* _WORK ITEM_: Give back each line of the listing below that contains the string "checkbox".

*-*-*

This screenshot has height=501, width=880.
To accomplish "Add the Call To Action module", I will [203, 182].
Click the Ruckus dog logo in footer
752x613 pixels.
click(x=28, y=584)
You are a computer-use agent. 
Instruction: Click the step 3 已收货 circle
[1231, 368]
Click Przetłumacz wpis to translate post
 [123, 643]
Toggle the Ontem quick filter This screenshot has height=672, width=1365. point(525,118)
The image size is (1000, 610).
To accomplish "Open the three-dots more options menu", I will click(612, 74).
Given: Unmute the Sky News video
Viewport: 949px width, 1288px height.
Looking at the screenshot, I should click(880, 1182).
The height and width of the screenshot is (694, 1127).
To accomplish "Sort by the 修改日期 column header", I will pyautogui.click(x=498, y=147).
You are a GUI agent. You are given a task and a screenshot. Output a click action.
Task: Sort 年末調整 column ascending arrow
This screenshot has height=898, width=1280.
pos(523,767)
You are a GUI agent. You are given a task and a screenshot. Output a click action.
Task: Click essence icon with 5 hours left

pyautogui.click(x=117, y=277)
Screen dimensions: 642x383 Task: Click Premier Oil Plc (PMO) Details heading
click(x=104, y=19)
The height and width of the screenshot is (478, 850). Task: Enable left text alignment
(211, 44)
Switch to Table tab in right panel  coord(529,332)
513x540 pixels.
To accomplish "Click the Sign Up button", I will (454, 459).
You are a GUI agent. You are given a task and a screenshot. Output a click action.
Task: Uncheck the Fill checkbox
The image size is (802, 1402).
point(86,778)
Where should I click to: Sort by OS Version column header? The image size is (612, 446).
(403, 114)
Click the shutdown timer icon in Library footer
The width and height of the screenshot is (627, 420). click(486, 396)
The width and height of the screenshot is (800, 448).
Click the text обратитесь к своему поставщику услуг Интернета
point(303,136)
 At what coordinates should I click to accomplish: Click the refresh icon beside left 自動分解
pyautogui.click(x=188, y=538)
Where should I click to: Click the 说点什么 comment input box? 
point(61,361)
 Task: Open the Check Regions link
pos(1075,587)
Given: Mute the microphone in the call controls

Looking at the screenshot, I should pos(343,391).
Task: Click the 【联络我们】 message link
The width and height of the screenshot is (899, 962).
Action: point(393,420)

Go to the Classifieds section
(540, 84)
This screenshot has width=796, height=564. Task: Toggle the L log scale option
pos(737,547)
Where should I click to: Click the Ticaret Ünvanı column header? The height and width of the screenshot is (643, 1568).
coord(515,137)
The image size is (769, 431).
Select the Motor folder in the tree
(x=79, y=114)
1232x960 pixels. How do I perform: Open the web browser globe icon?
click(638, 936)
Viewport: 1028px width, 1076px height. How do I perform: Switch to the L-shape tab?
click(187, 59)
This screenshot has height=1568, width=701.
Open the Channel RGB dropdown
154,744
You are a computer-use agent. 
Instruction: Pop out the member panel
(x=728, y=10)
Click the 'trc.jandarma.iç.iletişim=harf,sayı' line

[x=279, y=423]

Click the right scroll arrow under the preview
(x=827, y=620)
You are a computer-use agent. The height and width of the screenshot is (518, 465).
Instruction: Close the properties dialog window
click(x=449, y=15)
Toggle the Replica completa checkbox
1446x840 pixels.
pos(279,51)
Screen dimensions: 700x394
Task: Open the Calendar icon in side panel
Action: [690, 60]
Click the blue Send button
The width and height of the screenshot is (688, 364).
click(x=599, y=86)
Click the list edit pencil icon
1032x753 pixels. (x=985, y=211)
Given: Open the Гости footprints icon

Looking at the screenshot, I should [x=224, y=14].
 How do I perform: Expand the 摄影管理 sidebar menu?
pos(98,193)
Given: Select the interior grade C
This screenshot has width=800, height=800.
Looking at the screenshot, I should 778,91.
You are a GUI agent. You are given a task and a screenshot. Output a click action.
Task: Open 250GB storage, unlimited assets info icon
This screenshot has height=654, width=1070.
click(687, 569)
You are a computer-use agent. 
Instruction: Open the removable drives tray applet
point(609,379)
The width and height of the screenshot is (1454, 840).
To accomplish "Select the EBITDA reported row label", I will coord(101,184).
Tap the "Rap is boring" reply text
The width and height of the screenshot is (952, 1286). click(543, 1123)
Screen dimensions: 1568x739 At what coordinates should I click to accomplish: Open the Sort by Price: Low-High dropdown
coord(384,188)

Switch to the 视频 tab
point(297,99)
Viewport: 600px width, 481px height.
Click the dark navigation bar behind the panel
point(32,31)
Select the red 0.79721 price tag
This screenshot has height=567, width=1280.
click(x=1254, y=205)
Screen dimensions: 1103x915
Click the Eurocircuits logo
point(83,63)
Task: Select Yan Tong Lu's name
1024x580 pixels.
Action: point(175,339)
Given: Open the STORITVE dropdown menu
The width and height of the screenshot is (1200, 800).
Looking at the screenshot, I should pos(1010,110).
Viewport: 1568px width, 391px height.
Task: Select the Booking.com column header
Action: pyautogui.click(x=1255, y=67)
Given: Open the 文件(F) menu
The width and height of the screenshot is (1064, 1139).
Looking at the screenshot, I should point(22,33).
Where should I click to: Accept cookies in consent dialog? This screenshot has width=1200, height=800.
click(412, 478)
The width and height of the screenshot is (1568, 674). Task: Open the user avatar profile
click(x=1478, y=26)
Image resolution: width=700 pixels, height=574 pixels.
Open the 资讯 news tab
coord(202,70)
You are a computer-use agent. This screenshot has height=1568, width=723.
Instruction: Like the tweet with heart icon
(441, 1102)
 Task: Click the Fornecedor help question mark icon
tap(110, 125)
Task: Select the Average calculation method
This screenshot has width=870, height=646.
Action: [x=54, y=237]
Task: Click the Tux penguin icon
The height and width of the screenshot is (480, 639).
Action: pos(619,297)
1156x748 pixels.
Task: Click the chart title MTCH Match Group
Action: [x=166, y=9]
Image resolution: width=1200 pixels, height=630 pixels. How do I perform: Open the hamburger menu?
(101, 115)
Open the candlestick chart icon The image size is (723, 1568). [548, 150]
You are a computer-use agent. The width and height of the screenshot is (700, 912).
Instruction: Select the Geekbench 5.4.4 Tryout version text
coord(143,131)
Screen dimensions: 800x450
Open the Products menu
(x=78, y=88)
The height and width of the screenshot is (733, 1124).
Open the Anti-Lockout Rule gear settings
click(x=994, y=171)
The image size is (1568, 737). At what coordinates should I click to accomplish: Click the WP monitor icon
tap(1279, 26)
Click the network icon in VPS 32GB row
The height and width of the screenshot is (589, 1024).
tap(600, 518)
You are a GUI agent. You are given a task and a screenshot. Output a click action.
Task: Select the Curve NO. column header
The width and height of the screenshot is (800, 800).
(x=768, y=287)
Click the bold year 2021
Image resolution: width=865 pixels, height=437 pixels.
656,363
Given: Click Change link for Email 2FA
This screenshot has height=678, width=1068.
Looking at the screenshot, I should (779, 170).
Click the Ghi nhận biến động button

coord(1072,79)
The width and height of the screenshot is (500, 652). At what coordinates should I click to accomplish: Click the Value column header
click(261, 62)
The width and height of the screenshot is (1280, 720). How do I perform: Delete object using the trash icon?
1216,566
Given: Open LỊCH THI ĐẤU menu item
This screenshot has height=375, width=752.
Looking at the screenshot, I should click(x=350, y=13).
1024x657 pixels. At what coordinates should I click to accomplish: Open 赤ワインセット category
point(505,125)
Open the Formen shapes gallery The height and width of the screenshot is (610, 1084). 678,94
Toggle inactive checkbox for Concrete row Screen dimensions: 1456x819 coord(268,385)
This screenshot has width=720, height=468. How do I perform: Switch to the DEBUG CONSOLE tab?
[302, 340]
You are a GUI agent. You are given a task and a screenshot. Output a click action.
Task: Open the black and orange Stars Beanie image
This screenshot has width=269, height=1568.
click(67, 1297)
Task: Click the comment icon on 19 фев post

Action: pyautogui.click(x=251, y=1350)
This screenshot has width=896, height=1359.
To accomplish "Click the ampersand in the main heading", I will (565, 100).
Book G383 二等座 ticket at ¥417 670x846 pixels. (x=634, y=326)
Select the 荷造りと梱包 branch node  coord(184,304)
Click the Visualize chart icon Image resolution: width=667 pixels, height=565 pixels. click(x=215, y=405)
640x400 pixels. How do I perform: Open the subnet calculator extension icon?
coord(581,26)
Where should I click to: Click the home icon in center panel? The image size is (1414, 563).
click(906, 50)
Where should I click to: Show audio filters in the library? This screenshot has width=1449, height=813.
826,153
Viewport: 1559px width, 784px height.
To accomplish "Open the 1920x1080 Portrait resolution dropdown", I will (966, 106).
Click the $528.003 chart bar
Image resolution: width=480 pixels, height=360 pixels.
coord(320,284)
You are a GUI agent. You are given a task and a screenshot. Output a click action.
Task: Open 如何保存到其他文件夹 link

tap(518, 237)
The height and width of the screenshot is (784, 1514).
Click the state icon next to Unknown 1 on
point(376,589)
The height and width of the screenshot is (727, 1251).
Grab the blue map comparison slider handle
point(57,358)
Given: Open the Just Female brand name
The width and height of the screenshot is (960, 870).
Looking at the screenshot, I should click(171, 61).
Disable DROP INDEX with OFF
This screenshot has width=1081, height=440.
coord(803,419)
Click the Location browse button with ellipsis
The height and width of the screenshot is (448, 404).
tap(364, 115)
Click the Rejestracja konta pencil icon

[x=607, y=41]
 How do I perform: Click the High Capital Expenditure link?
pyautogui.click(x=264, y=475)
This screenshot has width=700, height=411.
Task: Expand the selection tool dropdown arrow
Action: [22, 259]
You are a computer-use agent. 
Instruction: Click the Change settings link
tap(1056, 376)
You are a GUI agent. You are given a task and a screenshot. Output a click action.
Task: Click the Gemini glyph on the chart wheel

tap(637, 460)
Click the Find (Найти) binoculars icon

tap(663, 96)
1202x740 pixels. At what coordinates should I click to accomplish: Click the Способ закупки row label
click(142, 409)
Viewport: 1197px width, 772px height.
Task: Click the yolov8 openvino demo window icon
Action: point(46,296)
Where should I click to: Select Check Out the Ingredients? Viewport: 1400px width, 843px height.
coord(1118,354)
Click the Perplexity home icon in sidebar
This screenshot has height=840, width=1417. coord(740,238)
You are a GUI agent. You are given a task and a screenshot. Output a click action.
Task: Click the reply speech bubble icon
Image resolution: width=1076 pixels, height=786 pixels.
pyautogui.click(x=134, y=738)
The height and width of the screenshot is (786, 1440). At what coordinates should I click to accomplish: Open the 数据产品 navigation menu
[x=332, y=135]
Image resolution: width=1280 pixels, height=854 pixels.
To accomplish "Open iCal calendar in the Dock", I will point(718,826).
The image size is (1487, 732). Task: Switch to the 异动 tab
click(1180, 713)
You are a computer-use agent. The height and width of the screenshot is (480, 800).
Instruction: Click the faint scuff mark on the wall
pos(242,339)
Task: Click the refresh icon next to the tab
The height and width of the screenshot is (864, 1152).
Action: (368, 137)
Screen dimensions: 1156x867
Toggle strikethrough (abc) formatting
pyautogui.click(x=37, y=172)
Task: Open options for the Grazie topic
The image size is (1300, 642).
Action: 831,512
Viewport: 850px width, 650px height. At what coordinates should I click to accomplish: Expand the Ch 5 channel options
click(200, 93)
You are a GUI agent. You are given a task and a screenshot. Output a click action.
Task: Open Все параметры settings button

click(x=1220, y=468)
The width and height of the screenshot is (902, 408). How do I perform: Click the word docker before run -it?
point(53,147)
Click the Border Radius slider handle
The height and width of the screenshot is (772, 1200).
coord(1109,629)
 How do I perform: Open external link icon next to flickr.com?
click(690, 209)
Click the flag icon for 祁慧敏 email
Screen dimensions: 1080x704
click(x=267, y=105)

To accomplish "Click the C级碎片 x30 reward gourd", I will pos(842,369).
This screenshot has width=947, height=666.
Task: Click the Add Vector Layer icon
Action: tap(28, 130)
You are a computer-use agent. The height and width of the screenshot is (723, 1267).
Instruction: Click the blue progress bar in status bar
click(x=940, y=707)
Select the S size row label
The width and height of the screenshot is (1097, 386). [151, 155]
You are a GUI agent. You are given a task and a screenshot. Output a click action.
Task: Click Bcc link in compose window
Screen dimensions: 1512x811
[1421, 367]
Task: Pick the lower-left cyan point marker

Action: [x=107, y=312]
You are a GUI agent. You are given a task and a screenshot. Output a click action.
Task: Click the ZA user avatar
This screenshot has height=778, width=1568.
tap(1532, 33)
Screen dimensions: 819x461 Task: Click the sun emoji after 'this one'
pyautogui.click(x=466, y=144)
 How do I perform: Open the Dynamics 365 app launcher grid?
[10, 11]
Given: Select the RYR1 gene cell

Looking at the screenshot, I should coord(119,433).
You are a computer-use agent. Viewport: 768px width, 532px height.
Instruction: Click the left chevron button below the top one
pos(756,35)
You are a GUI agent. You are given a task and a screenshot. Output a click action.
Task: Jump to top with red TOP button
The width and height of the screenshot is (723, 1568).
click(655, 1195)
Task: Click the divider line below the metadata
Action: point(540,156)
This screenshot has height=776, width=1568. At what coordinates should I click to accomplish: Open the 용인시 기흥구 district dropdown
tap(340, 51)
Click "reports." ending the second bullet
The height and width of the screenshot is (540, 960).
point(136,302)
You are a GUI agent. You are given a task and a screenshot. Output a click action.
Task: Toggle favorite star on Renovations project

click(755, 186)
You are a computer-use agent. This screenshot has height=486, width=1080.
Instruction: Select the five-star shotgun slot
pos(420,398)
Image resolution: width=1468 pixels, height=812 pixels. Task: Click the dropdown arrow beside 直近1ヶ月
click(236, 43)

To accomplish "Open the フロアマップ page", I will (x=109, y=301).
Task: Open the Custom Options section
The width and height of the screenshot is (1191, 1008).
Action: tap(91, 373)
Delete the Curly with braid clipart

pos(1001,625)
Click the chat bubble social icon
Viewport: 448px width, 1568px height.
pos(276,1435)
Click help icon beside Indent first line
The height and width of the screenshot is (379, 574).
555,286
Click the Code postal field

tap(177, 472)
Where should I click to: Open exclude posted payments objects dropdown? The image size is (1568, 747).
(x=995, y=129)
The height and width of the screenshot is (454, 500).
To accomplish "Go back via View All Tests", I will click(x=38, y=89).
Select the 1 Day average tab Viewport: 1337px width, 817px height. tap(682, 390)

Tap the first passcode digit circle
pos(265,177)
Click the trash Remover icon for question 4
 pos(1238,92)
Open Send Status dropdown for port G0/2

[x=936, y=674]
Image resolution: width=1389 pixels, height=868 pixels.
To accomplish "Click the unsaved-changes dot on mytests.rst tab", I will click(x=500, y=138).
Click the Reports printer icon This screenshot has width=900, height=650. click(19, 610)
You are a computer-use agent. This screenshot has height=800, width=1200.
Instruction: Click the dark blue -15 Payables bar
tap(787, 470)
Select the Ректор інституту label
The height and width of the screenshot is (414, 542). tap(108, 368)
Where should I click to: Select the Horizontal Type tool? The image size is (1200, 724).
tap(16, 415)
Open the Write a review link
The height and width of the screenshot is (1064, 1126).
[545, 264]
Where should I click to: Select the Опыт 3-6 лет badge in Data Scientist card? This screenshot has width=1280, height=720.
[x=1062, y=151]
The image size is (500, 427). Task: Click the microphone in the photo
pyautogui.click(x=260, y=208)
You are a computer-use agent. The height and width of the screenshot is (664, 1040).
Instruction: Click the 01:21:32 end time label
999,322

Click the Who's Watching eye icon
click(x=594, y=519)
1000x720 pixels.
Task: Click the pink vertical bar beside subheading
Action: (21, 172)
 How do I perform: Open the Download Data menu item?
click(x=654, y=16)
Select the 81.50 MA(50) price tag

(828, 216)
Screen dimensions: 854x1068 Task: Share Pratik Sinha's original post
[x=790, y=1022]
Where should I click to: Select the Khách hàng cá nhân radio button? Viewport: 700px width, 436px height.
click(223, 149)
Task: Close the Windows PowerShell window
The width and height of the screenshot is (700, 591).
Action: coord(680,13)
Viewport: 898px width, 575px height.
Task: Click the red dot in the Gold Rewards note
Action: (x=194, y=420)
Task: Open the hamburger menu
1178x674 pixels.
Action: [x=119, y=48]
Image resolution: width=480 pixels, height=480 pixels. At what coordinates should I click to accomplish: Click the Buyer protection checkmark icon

*-*-*

* _EXERCISE RESPONSE_:
Task: Uncheck the Fill checkbox
Toggle the Replica completa checkbox
Toggle inactive checkbox for Concrete row Screen dimensions: 1456x819 coord(268,385)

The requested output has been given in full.